Dracula ants eclipse the previous record holders by three times as much speed. Instead of smacking their jaws closed like trap-jaw ants, they press the tips of their mandibles together, spring-loading them with internal stresses and building power. This all releases into a snap-fire movement as one mandible slides across the other, sort of like a human finger snap.

The mandibles of Mystrium camillae are the fastest known moving animal appendages. Photo by Adrian Smith

"The ants use this motion to smack other arthropods, likely stunning them, smashing them against a tunnel wall or pushing them away. The prey is then transported back to the nest, where it is fed to the ants' larvae," Suarez said.

To capture this zoological anomaly for the record books, the researchers had to film the ants at 480,000 frames per second. They then used finite-element analysis, which is an engineering tool used to simulate how a structure will respond to a force that’s applied to it. Computer simulations were also used to test how the shape and structure of the mandibles influence the ants’ mighty power. The findings are published in Royal Society Open Science.


By comparing these ants to closely related non-snapping ants, the team found that the jaws of M. camillae bend more than biting jaws (which have to resist deformation).
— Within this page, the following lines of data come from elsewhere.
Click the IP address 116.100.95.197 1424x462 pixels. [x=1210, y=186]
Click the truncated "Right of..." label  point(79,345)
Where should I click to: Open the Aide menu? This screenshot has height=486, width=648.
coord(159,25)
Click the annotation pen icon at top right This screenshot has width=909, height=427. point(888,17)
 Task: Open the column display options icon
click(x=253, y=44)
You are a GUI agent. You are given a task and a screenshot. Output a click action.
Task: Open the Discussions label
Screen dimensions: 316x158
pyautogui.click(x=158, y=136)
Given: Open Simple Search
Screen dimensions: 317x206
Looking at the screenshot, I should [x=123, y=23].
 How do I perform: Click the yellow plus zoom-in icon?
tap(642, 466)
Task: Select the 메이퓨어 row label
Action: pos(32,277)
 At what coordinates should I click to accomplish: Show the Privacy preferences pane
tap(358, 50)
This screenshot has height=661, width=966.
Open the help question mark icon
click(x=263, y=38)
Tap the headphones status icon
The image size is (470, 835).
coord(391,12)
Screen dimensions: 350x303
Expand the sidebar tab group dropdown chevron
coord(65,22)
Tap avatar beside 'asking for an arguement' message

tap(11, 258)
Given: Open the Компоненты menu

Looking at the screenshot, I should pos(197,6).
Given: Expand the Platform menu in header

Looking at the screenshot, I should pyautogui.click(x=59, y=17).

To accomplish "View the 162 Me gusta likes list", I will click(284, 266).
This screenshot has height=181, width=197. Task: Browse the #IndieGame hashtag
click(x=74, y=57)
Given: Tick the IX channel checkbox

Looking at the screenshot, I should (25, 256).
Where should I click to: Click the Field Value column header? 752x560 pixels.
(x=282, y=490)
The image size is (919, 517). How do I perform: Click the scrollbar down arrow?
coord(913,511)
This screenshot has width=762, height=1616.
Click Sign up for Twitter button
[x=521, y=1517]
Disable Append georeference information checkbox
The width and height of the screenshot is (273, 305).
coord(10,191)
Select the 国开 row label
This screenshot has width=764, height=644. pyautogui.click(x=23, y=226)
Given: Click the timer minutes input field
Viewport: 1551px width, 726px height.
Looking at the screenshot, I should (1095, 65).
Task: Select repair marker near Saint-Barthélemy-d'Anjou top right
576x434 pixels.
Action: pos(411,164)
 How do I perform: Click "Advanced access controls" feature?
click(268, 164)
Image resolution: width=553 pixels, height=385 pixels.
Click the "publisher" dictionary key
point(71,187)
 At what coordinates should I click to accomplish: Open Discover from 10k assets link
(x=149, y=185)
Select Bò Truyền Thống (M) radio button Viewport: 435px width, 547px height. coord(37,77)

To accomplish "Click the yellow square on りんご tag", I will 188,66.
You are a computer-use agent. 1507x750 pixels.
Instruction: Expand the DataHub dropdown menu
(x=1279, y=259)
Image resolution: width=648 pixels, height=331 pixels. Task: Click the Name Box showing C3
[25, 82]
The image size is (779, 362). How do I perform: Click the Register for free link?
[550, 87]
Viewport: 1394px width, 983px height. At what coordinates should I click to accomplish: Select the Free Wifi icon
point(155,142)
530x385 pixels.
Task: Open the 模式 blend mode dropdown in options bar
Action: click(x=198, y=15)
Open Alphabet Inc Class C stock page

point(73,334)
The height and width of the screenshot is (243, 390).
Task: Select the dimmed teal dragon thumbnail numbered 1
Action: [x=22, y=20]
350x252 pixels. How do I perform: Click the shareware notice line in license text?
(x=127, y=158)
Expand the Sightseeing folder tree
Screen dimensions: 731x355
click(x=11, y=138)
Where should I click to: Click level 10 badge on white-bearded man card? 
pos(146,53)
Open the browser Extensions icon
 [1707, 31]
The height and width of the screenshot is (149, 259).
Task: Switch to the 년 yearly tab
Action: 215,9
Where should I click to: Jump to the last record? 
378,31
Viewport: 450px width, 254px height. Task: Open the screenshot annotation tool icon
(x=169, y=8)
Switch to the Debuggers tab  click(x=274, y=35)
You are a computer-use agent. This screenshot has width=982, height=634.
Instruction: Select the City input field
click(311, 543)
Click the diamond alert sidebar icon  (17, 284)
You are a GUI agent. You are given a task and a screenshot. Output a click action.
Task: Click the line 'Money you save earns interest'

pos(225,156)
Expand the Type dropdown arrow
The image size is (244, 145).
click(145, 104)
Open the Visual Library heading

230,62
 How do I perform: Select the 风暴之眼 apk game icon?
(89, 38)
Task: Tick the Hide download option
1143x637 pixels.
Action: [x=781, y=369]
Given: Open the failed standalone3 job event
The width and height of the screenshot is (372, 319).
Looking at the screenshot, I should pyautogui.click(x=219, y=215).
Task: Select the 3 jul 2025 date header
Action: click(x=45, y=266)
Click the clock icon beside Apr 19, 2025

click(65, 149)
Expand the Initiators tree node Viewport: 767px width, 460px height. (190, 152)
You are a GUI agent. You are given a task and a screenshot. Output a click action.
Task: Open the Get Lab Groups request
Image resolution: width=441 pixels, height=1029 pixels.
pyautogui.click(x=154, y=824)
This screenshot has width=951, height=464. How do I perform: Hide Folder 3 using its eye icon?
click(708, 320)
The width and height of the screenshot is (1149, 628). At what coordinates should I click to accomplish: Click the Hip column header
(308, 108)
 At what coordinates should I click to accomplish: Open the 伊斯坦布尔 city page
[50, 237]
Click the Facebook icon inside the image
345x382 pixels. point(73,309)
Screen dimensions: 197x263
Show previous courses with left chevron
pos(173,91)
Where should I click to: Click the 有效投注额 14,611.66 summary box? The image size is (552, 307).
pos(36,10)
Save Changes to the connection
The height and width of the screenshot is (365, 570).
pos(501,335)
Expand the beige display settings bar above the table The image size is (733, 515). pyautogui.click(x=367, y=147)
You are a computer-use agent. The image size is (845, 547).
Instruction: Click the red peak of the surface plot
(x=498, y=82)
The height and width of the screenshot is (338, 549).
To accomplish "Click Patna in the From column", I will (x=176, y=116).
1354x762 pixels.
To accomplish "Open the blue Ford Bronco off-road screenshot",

This helps put the behavior in an evolutionary context and provide a glimpse into how the morphology evolved. 

In all, the team have bequeathed it the title of fastest self-powered movement in the animal kingdom. Still, little is known about this swift creature and it remains a relatively cryptic species to science. The team hope to change that and study how the ants use their mandibles in a natural environment.

"These results extend our understanding of animal speed and demonstrate how small changes in morphology can result in dramatic differences in performance."